----- RECORD FORNITI

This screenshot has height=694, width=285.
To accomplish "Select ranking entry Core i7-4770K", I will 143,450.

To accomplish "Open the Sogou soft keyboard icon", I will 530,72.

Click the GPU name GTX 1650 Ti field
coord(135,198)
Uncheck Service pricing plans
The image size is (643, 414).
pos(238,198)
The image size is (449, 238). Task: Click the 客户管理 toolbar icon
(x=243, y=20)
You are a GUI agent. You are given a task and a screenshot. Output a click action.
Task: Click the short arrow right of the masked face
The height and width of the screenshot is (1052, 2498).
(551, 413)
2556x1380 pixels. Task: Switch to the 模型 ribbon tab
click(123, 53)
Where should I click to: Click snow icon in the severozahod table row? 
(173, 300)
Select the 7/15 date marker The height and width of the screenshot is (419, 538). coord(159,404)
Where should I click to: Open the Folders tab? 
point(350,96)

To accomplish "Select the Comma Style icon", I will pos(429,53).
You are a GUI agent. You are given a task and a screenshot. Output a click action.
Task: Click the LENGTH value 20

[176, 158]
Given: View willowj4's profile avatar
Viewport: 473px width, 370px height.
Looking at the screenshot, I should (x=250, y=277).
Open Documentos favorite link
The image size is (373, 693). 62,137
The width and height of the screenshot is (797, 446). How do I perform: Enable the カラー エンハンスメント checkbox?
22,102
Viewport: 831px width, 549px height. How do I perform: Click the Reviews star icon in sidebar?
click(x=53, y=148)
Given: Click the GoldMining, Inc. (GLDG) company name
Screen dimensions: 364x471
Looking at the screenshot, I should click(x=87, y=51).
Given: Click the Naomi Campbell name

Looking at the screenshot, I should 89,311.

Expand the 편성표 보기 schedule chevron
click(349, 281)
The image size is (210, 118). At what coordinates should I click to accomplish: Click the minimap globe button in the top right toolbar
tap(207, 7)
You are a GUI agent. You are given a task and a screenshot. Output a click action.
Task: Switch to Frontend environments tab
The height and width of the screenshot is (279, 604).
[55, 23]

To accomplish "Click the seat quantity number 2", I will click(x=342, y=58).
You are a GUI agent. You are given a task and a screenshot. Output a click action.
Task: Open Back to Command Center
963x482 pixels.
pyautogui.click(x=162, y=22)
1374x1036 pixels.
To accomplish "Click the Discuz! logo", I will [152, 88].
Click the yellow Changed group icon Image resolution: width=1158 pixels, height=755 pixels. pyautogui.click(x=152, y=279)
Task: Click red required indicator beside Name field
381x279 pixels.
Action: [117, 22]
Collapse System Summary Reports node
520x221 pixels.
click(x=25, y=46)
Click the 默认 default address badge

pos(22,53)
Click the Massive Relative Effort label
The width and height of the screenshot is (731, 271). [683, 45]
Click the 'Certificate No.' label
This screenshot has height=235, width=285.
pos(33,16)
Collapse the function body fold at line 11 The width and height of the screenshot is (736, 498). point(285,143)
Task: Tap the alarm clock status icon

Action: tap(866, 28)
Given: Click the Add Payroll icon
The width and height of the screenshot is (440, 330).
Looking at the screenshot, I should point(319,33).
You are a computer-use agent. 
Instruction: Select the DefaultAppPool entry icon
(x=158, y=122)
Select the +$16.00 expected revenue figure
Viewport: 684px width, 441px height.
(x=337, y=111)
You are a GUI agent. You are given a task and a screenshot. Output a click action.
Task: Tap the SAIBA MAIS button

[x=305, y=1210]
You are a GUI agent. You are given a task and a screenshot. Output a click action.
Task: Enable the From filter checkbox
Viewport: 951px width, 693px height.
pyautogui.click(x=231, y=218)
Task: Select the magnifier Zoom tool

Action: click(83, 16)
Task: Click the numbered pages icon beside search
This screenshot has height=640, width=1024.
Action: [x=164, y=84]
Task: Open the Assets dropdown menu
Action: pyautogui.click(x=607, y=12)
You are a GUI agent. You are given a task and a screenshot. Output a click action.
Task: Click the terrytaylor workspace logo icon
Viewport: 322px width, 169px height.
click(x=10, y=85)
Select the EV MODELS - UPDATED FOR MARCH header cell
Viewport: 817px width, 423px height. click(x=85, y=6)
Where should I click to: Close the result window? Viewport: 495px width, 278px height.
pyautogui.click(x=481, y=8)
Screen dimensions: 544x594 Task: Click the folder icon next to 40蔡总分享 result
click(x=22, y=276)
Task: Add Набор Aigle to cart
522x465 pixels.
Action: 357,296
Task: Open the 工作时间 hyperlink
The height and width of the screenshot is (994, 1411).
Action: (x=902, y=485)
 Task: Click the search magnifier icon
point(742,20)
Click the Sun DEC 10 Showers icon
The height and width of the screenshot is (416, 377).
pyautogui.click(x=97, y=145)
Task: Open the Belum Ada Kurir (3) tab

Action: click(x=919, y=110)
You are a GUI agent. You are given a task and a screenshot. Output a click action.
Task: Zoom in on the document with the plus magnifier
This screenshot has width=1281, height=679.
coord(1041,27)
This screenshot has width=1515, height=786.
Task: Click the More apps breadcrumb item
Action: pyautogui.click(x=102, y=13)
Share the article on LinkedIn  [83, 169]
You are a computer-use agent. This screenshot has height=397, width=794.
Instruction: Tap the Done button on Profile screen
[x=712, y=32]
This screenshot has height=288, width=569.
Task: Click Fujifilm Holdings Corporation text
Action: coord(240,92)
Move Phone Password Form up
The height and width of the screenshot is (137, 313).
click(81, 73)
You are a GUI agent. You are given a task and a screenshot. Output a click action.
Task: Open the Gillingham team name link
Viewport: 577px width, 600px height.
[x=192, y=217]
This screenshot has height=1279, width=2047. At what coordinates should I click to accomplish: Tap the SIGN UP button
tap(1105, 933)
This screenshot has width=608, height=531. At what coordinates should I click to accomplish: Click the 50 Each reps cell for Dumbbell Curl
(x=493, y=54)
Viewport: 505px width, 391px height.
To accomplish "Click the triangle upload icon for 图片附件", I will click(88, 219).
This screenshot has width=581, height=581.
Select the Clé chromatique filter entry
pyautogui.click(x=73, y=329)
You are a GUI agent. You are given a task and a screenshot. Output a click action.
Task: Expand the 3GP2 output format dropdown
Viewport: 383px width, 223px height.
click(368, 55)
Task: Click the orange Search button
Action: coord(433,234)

----------

• _SCOPO DEL COMPITO_
Estrai i record a partire dalla riga che contiene "Where should I click to: Open" fino alla riga che contiene "will click(x=342, y=58).", entrambe comprese, e ricopiali senza cambiare nulla.

• _ESITO DEL COMPITO_
Where should I click to: Open the Folders tab? 
point(350,96)

To accomplish "Select the Comma Style icon", I will pos(429,53).
You are a GUI agent. You are given a task and a screenshot. Output a click action.
Task: Click the LENGTH value 20

[176, 158]
Given: View willowj4's profile avatar
Viewport: 473px width, 370px height.
Looking at the screenshot, I should (x=250, y=277).
Open Documentos favorite link
The image size is (373, 693). 62,137
The width and height of the screenshot is (797, 446). How do I perform: Enable the カラー エンハンスメント checkbox?
22,102
Viewport: 831px width, 549px height. How do I perform: Click the Reviews star icon in sidebar?
click(x=53, y=148)
Given: Click the GoldMining, Inc. (GLDG) company name
Screen dimensions: 364x471
Looking at the screenshot, I should click(x=87, y=51).
Given: Click the Naomi Campbell name

Looking at the screenshot, I should 89,311.

Expand the 편성표 보기 schedule chevron
click(349, 281)
The image size is (210, 118). At what coordinates should I click to accomplish: Click the minimap globe button in the top right toolbar
tap(207, 7)
You are a GUI agent. You are given a task and a screenshot. Output a click action.
Task: Switch to Frontend environments tab
The height and width of the screenshot is (279, 604).
[55, 23]

To accomplish "Click the seat quantity number 2", I will click(x=342, y=58).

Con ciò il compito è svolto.